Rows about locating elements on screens
>> START

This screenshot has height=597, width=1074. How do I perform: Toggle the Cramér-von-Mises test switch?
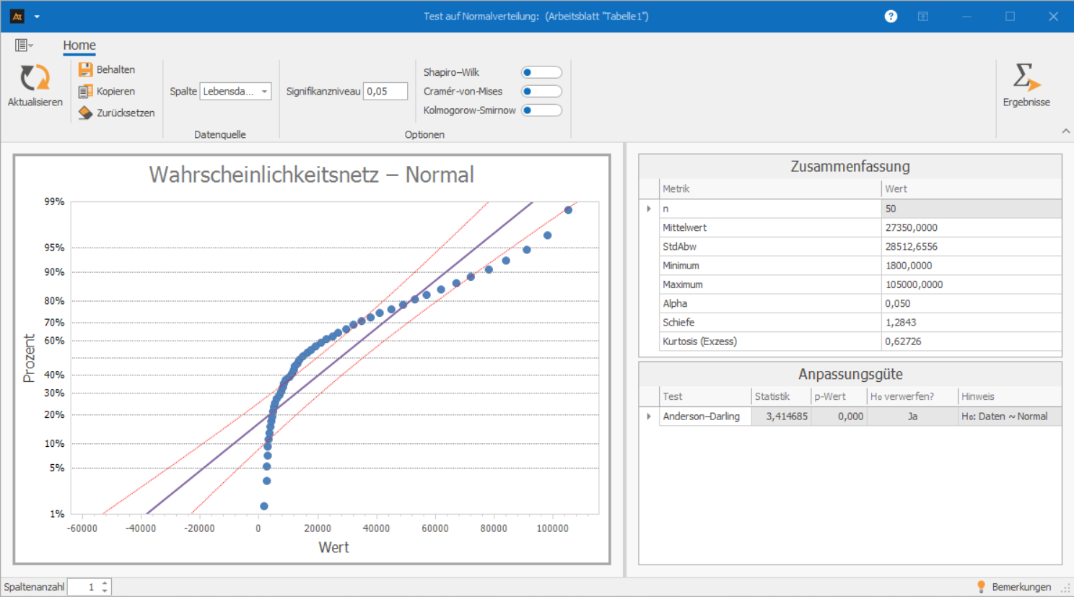541,91
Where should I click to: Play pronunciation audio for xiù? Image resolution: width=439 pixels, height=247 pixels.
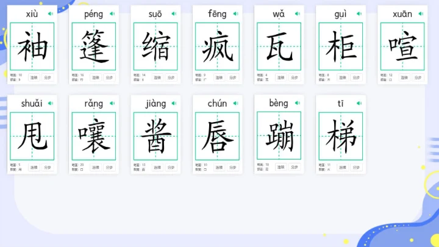pos(50,13)
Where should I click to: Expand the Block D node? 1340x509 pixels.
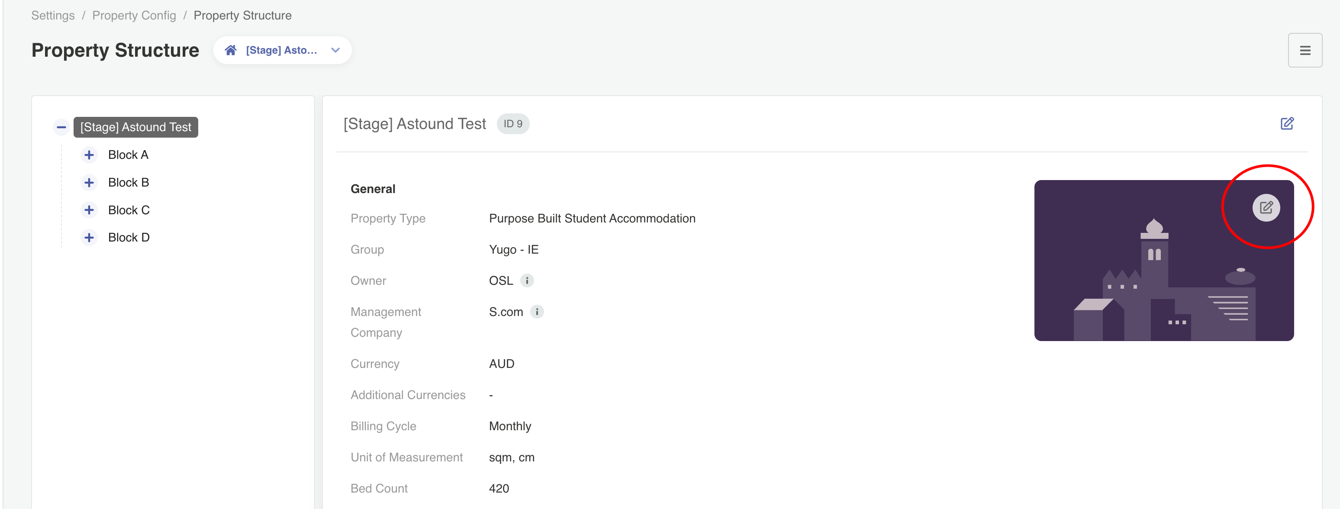click(89, 237)

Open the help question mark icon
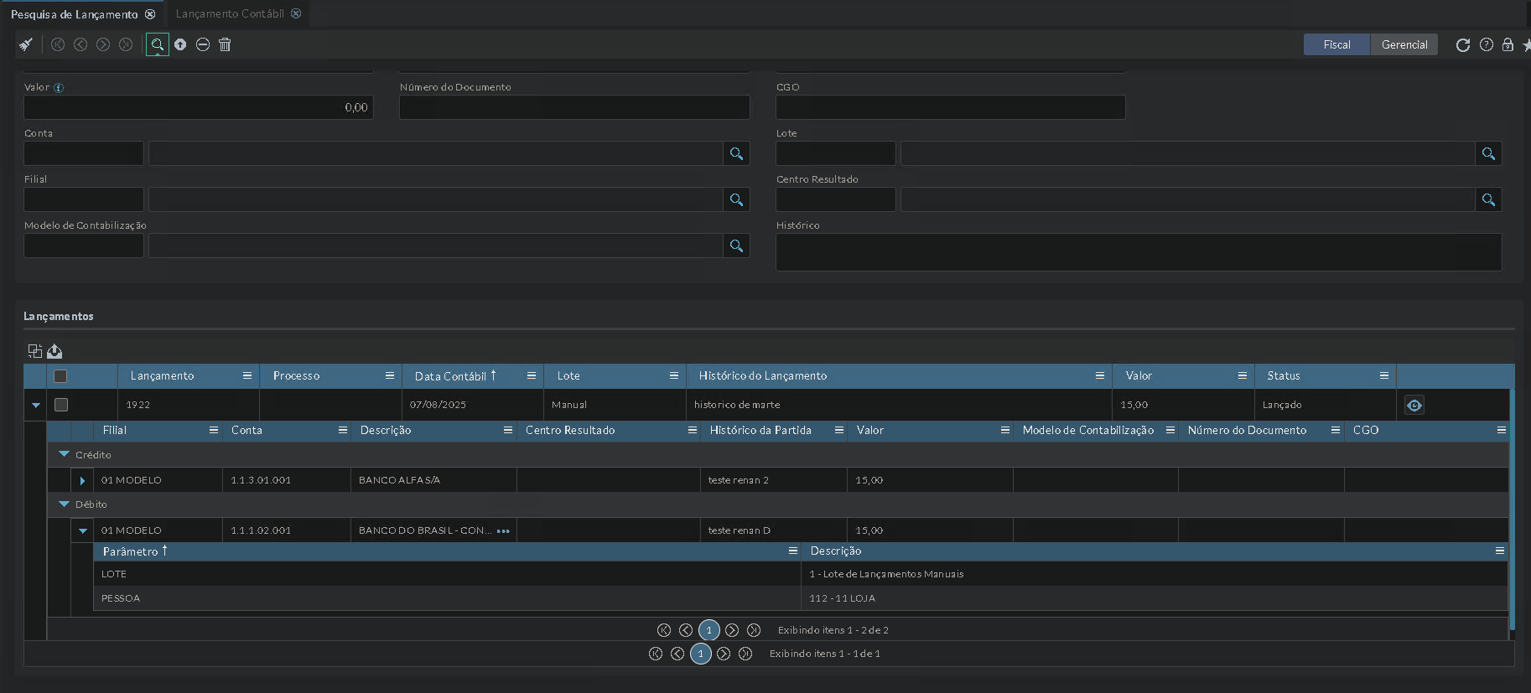click(x=1487, y=45)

>> END

Replace "help" with "settings" in the stretch from the line containing "Where should I click to: Expand" through the end of the rows, leaving everything else unchanged. Write those lines out again without the pictures.

§ **Solved exercise**:
Where should I click to: Expand the Block D node? 1340x509 pixels.
click(89, 237)

Open the settings question mark icon
click(x=1487, y=45)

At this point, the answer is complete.